I’m thus getting a first sense of how trial teaches and shapes not only our theology, but our church’s life together. Tentatio is indeed a faithful tutor when it’s married to faith in Christ. Here are the sweet lessons we’ve feasted on these last few months.

What the Trials Teach

Suffering has brought us greater unity. Like soldiers fighting in a foxhole together creates unusually strong relationships, so too does suffering together bring peculiar unity to a church. Many relationships now have a strength from shared suffering that I doubt could have come in any other way. Intercessory prayer is more active. Concerns of mercy and benevolence, already large, seem to burst forth at every corner. It’s quite difficult to let petty differences and disputes reign when death is moving. Which leads to the second lesson . . .

Suffering has brought us joyful perspective. We’ve learned afresh that life is short, death is real, and pain is great. Yet, oh how kind God is to comfort us in grief! These are principles many of us have heard about and endured separately, but now have experienced them together. We’ve seen how God’s promises take on new significance when suffering strikes. The ministry of God’s word becomes ever sweeter. The songs of the saints rise with greater volume. The vaporous nature of life is more keenly felt. This renewed perspective is a means to what is the ordinary walk of a Christian this side of heaven: joy in suffering.

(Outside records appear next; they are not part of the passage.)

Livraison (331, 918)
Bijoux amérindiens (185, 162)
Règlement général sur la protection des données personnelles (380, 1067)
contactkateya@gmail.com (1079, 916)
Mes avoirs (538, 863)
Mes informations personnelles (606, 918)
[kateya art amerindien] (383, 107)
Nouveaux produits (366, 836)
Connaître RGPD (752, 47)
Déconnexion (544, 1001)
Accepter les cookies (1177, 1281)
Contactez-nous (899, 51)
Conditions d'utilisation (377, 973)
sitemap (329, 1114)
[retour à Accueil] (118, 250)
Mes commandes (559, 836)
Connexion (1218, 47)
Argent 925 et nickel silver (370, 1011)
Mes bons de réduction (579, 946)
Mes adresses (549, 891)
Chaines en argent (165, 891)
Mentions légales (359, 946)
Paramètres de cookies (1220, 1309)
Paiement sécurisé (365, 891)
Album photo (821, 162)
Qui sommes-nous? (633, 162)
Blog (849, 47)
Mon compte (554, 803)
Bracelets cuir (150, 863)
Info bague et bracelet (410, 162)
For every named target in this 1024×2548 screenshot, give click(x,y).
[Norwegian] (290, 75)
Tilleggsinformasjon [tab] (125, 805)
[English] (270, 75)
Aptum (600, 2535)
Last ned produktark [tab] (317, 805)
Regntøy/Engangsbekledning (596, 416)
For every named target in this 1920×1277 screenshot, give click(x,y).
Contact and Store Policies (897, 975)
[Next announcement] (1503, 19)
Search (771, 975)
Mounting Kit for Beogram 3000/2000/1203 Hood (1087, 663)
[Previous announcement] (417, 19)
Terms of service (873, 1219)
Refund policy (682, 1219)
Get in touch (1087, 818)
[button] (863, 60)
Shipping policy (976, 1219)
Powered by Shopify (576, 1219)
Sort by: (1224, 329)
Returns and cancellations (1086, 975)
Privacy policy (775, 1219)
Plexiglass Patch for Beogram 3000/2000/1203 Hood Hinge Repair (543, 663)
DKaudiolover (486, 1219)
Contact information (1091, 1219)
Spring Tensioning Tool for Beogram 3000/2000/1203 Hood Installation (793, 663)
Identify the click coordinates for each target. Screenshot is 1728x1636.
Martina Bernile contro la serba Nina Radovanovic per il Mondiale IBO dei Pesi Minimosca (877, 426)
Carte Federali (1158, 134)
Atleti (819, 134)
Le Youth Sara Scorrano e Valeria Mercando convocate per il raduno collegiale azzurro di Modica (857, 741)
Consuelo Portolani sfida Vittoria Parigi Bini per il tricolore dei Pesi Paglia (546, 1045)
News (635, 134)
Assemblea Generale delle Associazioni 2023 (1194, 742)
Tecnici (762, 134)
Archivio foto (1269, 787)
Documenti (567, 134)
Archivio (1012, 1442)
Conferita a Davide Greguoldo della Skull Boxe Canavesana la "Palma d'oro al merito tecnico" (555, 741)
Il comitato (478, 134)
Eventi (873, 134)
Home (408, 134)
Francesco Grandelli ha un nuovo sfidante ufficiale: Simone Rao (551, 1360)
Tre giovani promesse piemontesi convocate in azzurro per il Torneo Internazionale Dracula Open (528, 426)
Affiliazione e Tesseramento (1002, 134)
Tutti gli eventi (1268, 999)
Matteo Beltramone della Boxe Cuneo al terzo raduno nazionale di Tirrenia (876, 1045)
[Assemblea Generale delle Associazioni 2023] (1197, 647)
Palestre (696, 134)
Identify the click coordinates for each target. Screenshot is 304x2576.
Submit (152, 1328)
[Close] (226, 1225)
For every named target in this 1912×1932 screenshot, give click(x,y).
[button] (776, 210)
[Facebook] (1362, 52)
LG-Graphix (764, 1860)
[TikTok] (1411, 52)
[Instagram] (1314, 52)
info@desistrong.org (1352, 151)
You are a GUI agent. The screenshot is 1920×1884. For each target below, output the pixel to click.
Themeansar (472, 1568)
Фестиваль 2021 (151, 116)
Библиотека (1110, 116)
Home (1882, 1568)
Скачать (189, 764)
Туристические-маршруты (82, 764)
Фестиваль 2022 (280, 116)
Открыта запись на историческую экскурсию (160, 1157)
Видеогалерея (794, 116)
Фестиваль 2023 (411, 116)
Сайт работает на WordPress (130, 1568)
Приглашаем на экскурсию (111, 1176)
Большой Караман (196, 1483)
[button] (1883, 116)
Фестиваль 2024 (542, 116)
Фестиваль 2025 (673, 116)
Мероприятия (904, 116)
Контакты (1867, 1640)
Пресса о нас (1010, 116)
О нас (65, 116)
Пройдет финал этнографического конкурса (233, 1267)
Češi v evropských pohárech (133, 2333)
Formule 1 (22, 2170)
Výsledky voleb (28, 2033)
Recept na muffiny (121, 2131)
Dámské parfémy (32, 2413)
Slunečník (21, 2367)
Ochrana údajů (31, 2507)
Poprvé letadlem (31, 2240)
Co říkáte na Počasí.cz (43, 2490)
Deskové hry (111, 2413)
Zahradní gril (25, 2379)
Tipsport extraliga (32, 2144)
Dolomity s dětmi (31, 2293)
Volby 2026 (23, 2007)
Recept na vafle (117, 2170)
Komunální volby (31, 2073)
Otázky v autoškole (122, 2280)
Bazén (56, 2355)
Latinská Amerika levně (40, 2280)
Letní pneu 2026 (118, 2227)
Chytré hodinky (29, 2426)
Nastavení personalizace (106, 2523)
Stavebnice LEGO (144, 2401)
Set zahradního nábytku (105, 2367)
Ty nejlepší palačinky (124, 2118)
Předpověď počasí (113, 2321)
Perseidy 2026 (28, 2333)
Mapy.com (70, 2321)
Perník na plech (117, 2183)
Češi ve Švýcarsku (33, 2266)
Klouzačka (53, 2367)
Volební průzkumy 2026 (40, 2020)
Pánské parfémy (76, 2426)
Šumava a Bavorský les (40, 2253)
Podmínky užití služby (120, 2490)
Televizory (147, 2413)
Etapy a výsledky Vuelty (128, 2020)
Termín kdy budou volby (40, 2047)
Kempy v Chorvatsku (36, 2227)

Suffering has taught us the unshakeable power of God’s word. Without the truth of Scripture, what meaning can we find in suffering? Without God’s self-revelation, how can we know how Christ relates to our pain? Without God’s word, where would we find hope and strength?

What I’ve seen—maybe most acutely—over these last few months is what happens when a church lives in, around, and under the Truth. The Word is everything to God’s people. Like Luther famously said in another place, “The word did it all.” God’s word is the ballast in the boat of our corporate life.

Seasons of suffering, like the one we’re in, are times when our corporate boat sails through storms of Satan’s fury and death’s wrath. Our enemies sling their greatest waves our way and mean to tip us over. What will we do? Grieve we will, but fall we won’t, for our Lord has conquered death. What is left for God’s people is to stand on the truth of God’s word and in the victory of God’s Son.

And so we sail towards the heavenly city with confidence and certainty in spite of the storm, for nothing can assail God’s power delivered through His ordinary means. This is what tentatio has taught us.